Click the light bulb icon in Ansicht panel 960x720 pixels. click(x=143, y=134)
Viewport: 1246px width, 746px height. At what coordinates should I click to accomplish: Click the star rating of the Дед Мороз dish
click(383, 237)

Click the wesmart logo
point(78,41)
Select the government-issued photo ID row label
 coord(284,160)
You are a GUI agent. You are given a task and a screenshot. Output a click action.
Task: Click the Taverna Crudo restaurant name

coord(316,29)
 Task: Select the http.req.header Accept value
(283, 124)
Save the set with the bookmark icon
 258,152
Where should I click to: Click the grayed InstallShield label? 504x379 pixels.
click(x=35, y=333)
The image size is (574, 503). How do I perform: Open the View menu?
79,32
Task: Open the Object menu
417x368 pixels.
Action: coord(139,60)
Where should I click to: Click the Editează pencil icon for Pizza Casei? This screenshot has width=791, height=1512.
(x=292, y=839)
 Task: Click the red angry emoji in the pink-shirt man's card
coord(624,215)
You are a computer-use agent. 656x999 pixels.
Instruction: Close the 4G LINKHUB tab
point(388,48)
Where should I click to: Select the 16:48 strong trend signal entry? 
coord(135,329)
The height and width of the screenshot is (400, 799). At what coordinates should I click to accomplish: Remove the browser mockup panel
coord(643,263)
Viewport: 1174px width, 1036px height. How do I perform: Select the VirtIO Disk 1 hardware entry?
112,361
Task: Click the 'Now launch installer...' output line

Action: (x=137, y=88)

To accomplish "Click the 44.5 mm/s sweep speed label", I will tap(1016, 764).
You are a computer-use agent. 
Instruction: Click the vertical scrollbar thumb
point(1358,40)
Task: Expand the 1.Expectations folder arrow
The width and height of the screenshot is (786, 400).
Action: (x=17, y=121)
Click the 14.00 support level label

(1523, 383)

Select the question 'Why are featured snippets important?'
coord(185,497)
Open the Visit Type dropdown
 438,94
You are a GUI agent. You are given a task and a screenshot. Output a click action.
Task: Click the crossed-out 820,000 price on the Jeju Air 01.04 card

- - - - -

* **Aim of the task**: Every record above needs to be given again exactly.

* **Solution**:
Click the light bulb icon in Ansicht panel 960x720 pixels. click(x=143, y=134)
Viewport: 1246px width, 746px height. At what coordinates should I click to accomplish: Click the star rating of the Дед Мороз dish
click(383, 237)

Click the wesmart logo
point(78,41)
Select the government-issued photo ID row label
 coord(284,160)
You are a GUI agent. You are given a task and a screenshot. Output a click action.
Task: Click the Taverna Crudo restaurant name

coord(316,29)
 Task: Select the http.req.header Accept value
(283, 124)
Save the set with the bookmark icon
 258,152
Where should I click to: Click the grayed InstallShield label? 504x379 pixels.
click(x=35, y=333)
The image size is (574, 503). How do I perform: Open the View menu?
79,32
Task: Open the Object menu
417x368 pixels.
Action: coord(139,60)
Where should I click to: Click the Editează pencil icon for Pizza Casei? This screenshot has width=791, height=1512.
(x=292, y=839)
 Task: Click the red angry emoji in the pink-shirt man's card
coord(624,215)
You are a computer-use agent. 656x999 pixels.
Instruction: Close the 4G LINKHUB tab
point(388,48)
Where should I click to: Select the 16:48 strong trend signal entry? 
coord(135,329)
The height and width of the screenshot is (400, 799). At what coordinates should I click to accomplish: Remove the browser mockup panel
coord(643,263)
Viewport: 1174px width, 1036px height. How do I perform: Select the VirtIO Disk 1 hardware entry?
112,361
Task: Click the 'Now launch installer...' output line

Action: (x=137, y=88)

To accomplish "Click the 44.5 mm/s sweep speed label", I will tap(1016, 764).
You are a computer-use agent. 
Instruction: Click the vertical scrollbar thumb
point(1358,40)
Task: Expand the 1.Expectations folder arrow
The width and height of the screenshot is (786, 400).
Action: (x=17, y=121)
Click the 14.00 support level label

(1523, 383)

Select the question 'Why are featured snippets important?'
coord(185,497)
Open the Visit Type dropdown
 438,94
You are a GUI agent. You are given a task and a screenshot. Output a click action.
Task: Click the crossed-out 820,000 price on the Jeju Air 01.04 card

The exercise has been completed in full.